Results of the study showed that vehicles were releasing an estimated 15,862 metric tonnes (mt) of pollutants every day in 1995 compared to 2,114 mt in 1975. Carbon monoxide ( co ) topped the list, followed by nitrogen oxides ( no x ), hydrocarbons ( hc ), suspended particulate matter ( spm ) and sulphur dioxide ( so 2 ). hc levels were 10 times higher in 1995 compared to the 1975 level (see chart: Up in smoke ).
The dramatic rise in two-stroke vehicles, which include two and three-wheelers, is responsible for the large quantities of hc and co in the atmosphere. In 1995, there were almost 21 million scooters in India compared to just 946,000 in 1975 - 22 times more than the number in 1975. Most of these two- and three-wheelers plying on Indian roads are supplied by Bajaj Auto Limited. The company has a virtual monopoly over the two-stroke market in India (see box: Wheeler dealer ).
In 1975, 42 per cent of the vehicles on the road were two-stroke, but, in 1995, their number went up to a whopping 73 per cent (see chart: Sharing highways ). In these two-stroke vehicles, nearly 20-25 per cent of the petrol remains unburnt, thus releasing the pollutants directly into the atmosphere.

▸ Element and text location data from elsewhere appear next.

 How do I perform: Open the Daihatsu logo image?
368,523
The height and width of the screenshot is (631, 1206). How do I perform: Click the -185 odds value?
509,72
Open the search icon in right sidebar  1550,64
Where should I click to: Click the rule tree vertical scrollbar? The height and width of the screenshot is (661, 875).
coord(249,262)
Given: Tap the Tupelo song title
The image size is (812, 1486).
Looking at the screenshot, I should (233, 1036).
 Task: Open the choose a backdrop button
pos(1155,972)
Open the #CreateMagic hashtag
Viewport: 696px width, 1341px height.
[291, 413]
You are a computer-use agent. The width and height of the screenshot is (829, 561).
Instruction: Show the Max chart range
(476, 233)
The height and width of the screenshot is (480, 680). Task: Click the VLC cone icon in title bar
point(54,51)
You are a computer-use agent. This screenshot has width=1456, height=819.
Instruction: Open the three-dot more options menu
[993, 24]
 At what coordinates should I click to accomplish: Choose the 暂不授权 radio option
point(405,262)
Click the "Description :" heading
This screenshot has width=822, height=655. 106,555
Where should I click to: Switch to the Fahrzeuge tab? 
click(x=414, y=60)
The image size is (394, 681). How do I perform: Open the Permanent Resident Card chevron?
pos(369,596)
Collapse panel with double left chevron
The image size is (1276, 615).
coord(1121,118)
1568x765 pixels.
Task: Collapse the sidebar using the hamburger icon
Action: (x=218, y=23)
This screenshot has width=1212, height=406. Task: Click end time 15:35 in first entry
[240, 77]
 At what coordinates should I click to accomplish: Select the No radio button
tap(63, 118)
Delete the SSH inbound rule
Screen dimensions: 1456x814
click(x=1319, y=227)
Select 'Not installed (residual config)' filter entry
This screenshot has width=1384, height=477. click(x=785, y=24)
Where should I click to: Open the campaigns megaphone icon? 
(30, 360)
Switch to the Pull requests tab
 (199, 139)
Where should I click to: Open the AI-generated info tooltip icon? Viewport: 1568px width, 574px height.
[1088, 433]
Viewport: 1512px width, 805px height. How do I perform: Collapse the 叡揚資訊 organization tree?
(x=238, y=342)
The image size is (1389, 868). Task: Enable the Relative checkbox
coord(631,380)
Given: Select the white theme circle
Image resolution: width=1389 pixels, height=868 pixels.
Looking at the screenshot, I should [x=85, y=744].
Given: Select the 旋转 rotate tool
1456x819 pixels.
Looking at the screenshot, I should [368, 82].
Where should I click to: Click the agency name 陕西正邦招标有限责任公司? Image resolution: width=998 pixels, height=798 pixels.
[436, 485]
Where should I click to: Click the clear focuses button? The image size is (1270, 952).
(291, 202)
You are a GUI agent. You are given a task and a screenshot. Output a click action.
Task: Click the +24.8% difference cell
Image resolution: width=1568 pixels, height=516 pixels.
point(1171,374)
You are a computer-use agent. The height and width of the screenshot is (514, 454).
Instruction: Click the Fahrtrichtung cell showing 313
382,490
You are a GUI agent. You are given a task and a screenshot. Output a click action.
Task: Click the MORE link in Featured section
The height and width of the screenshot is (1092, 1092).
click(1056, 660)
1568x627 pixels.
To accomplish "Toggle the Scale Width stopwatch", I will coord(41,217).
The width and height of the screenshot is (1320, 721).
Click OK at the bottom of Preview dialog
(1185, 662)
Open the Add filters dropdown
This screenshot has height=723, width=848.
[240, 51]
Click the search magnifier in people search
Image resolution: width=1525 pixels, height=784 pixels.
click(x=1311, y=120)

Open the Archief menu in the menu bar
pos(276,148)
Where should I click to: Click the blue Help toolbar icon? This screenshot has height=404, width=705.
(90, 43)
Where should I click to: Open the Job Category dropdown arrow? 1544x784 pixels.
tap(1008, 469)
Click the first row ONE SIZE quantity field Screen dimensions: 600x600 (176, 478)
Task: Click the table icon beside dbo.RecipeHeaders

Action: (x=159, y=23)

Besides two-stroke vehicles, the dramatic rise in vehicular pollution load is due to the unimpeded increase in diesel consumption. The rise in spm , no x and so 2 is especially due to diesel emissions. Recent studies have confirmed diesel's extreme toxicity. It has been proved that diesel emits 100 times more toxic particulate matter than petrol. Particulate matter from diesel is extremely small. Hence, it penetrates deep into the lungs and stays there for many years. Particles less than 10 micron in size ( pm 10) are the most deadly and have been associated with a high incidence of chronic lung disorders. Despite all the data available on the ill-effects of diesel use:
- India is the only country in the world which uses seven times more diesel than petrol;
- Diesel consumption quadrupled from 1980 to 1994;
- In Delhi, consumption of diesel has completely overtaken that of petrol. Between 1991 and 1996, it went up by 60 per cent compared to 34 per cent for petrol. A study conducted by the Central Pollution Control Board ( cpcb) shows that in Delhi, nearly 40 per cent of the spm on average is pm10 or smaller.
- Though the quality of diesel used in Delhi is much better than any other Indian city, when compared to the best diesel available in the world - Swedish diesel - its sulphur content is 250 times higher.
Particles emitted by diesel are coated with highly carcinogenic polycyclic aromatic hydrocarbons ( pah s ) . Even the World Bank, Air Resources Board of California and Germany's ministry of occupational health have categorised pah s as carcinogenic. Recently, one such pah , nitrobenzathrone, was analysed by Japanese scientists to be the strongest carcinogen found till date. Another powerful mutagen known to exist in diesel is 1,8 dinitropyrene.
The government has, however, encouraged the use of diesel by lowering its cost substantially compared to petrol. And there is talk of reducing the price further. Besides, there are no emission norms for diesel vehicles and no question of improving engine technology. At the current rate of growth of pollution load, "air masks" will soon become a medical necessity.